WHAT THE EXERCISE ASKS -> Put this sentence from the book review below into Spanish: "Fracking, forced separation of aboriginal children from their families, mining for diamonds and oil, alcohol, debt, and the freight of those wounds serve to cripple the landscape and the people who live on it."

PAGE TEXT ->
== Segment start ==

Fracking, forced separation of aboriginal children from their families, mining for diamonds and oil, alcohol, debt, and the freight of those wounds serve to cripple the landscape and the people who live on it. Deeply observed and masterfully drawn, Sacco (John McPhee–like, always in the background) brings light to dark corners of the world and to the human condition.
In this exhaustive study of the Dene Nation’s history and current way of life, Sacco...asks, 'Why do the indigenous people of the Northwest Territories seem adrift, unmoored from the culture that once anchored them?' A partial answer is provided via firsthand accounts of the Canadian government’s deeply shameful attempt to assimilate Dene children by forcing them to attend schools where they experienced emotional and physical abuse, and the legacy of abuse and addiction attributed to this experience. Sacco also explores the ramifications of oil, gas, and diamond mining in the area, which some Dene embrace as an economic opportunity, and others find exploitative and ecologically disastrous...acco’s reporting, accompanied by impressively drawn black-and-white illustrations, is occasionally overwhelmingly detailed, but with good reason: this is a vitally important story about an underrepresented people.

== Segment end ==

SUPPLIED RECORDS ->
== Segment start ==

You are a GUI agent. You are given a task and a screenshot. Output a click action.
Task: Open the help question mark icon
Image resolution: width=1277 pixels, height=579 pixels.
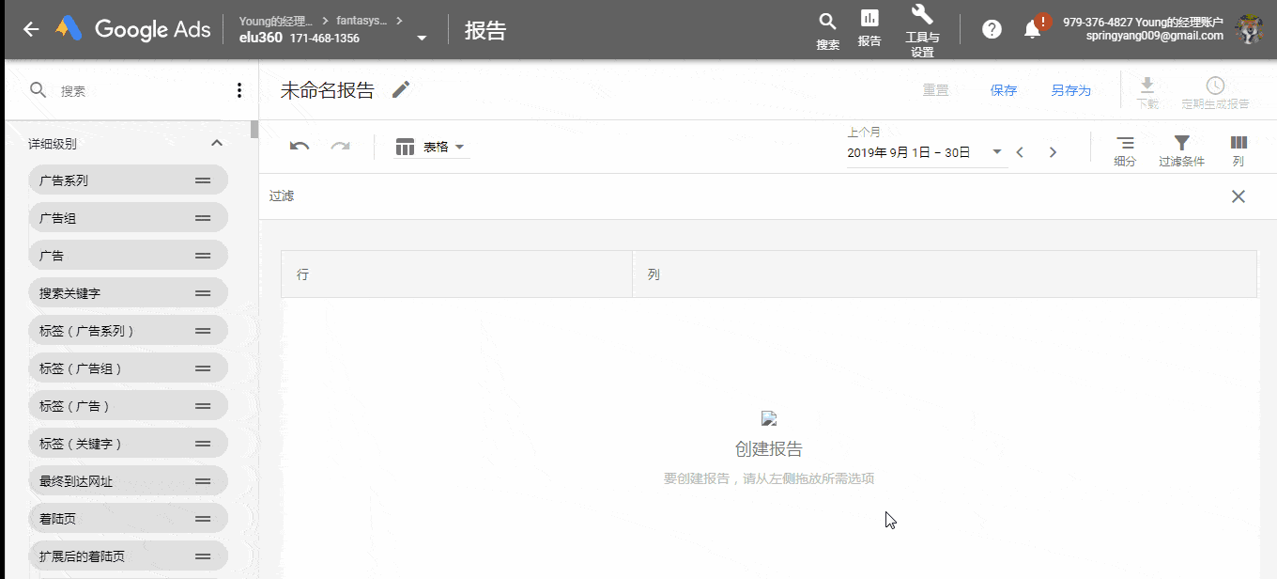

== Segment end ==
== Segment start ==

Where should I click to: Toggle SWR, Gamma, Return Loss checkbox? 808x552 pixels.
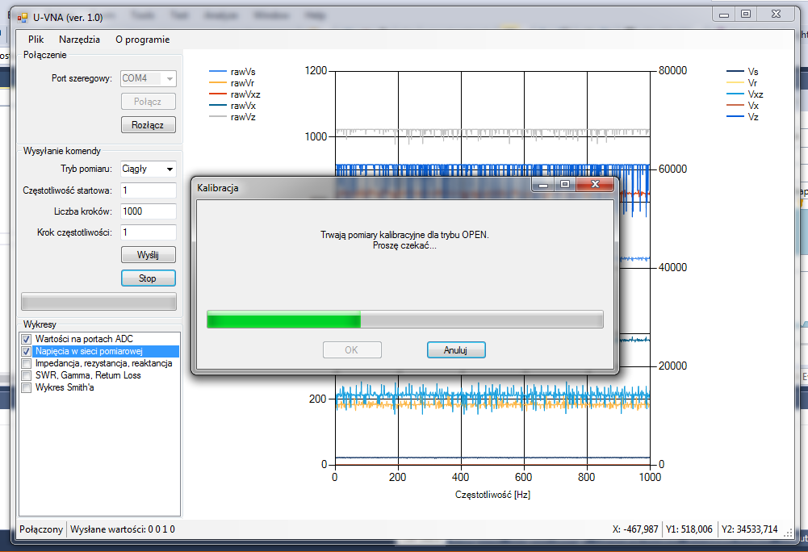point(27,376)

== Segment end ==
== Segment start ==

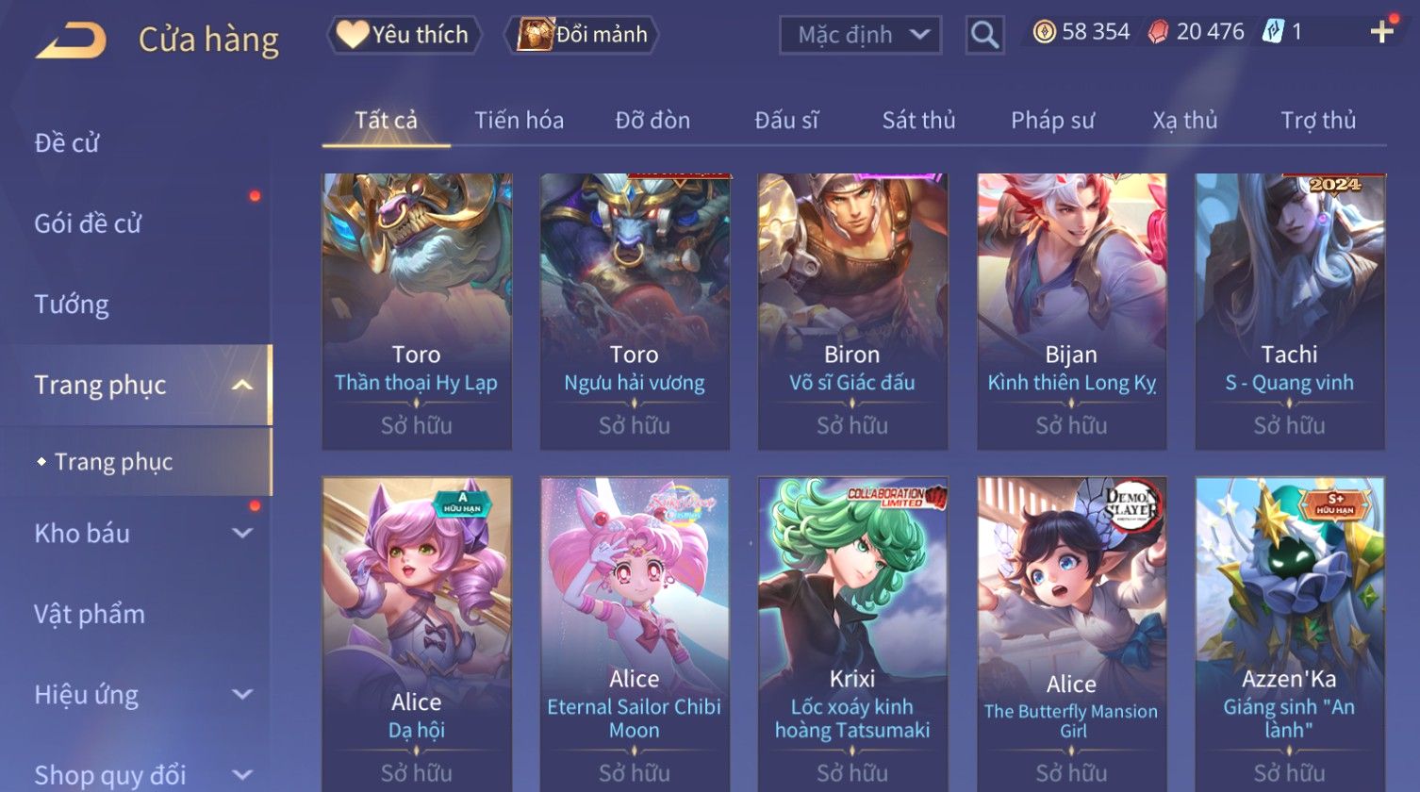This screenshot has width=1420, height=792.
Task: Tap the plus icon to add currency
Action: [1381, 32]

== Segment end ==

RESPONSE FOR THIS EXERCISE -> El fracking, la separación forzada de los niños aborígenes de sus familias, la extracción de diamantes y petróleo, el alcohol, las deudas y el peso de esas heridas sirven para lisiar el paisaje y a las personas que viven en él.